Aber ich gebe dir natürlich Recht, dass zusätzliche Quellen nicht schaden, solange man die Intention des Autors mitliest und herausfiltert/neutralisiert.

Wenn bestimmte Artikel verfälscht werden, bzw. gelogen wird, um Feinde der Regierung (zur Zeit Russland) in ein schlechtes Licht zu rücken, dann sehe ich das als Propaganda. Klar, sind sonstige Nachrichten wie Bild und Spiegel in anderen Bereichen verwerflich, das macht die tagesschau aber auch nicht besser.

Da ist wieder diese Linkerrei..

Da muss ich Garo zustimmen. Ist ja wunderbar, dass sie gesetzlich dazu verpflichtet sind, aber bedeutet das automatisch, dass man sich daran hält? Es ist nichts neues, dass man sich bei der Tagesschau gerne mal an Videoaufnahmen bedient, die schon einige Jahre alt sind und eigentlich in einem anderen Kontext stehen, um irgendeine Aussage zu untermauern.
Logisch ist der Begriff „Propagandamaschienen“ ziemlich überspitzt, aber natürlich ist man wieder ein Verschwörungstheoretiker, wenn man nicht an unsere „freien“ Medien glaubt.
Ich kann schon verstehen, warum du vielen Meinungen hier kritisch gegenüber stehst, mumm, aber die Meinung „was ARD und ZDF zeigen muss stimmen!“ ist mindestens genauso kritisch, würde ich vielleicht mal überdenken. Aber sowas ist immer schwer, wenn man eine feste Meinung hat.
Hand auf’s Herz, ich kann mir nicht vorstellen, dass es jemals irgendwo Medien geben wird, die total wertungsfrei berichten. Menschen haben immer eine bestimmte Meinung, bekommen immer Geld von irgendwo geboten und werden wenigstens unterbewusst versuchen ihre Wertung in die Berichterstattung einzubringen. Magazine wie Compact oder deutsche Facebookseite von „Anonymus“ berichten auch nur einseitig, selbst, wenn sie das immer kritisieren.

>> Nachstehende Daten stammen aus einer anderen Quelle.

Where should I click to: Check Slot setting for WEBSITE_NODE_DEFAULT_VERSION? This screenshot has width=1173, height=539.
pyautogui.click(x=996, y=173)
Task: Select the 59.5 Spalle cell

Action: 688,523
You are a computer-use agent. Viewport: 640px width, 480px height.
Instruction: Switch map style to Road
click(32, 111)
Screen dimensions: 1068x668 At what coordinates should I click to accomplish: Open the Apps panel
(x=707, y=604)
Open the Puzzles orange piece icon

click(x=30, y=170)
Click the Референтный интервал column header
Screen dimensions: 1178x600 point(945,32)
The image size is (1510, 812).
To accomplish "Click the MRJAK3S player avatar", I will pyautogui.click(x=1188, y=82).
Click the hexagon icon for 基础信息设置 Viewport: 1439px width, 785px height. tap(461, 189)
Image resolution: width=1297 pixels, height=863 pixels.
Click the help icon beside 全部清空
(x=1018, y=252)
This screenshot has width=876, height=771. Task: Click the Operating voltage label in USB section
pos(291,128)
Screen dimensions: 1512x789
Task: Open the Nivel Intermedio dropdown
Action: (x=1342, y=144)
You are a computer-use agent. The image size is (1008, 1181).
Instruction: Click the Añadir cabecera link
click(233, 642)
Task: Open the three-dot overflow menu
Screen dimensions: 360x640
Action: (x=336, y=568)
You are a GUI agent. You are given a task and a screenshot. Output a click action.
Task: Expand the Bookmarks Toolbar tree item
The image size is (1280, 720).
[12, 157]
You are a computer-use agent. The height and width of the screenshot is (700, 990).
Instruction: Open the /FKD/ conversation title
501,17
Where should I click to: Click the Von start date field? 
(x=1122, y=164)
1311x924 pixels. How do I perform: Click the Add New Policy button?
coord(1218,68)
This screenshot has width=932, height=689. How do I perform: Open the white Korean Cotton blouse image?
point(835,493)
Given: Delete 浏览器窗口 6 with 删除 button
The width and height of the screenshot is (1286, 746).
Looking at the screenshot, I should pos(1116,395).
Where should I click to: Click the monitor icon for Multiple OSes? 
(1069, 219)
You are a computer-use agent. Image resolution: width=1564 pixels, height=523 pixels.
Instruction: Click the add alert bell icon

Witzig, dass du verurteilst, dass man sofort als Nazi hingestellt wird, wenn man patriotistische Ansichten hat, aber gleichzeitig kommt von dir hier nur irgendeine Scheiße mit „ihr Dreckslinken!“, wenn jemand eine andere Meinung hat als du. Reiß dich mal zusammen und bring wenigstens Argumente, statt so ein Blödsinn von dir zu geben, nur weil jemand linkere Ansichten hat heißt das nicht, dass er gleich links ist und schon gar nicht, dass er deswegen im schwarzen Block steht.
Facepalm

Ich sehe keinen Link. :slight_smile:
Aber im Ernst, Medien sind gesteuert und manipulieren. Punkt.
Das tuen sie auch bei der Krise in der Ukraine. Eine mehrseitige Beleuchtung der Geschehnisse findet de Facto nicht statt. Deshalb ist es manipulativ, es wird einen eine Besichtungsseite aufgezwungen.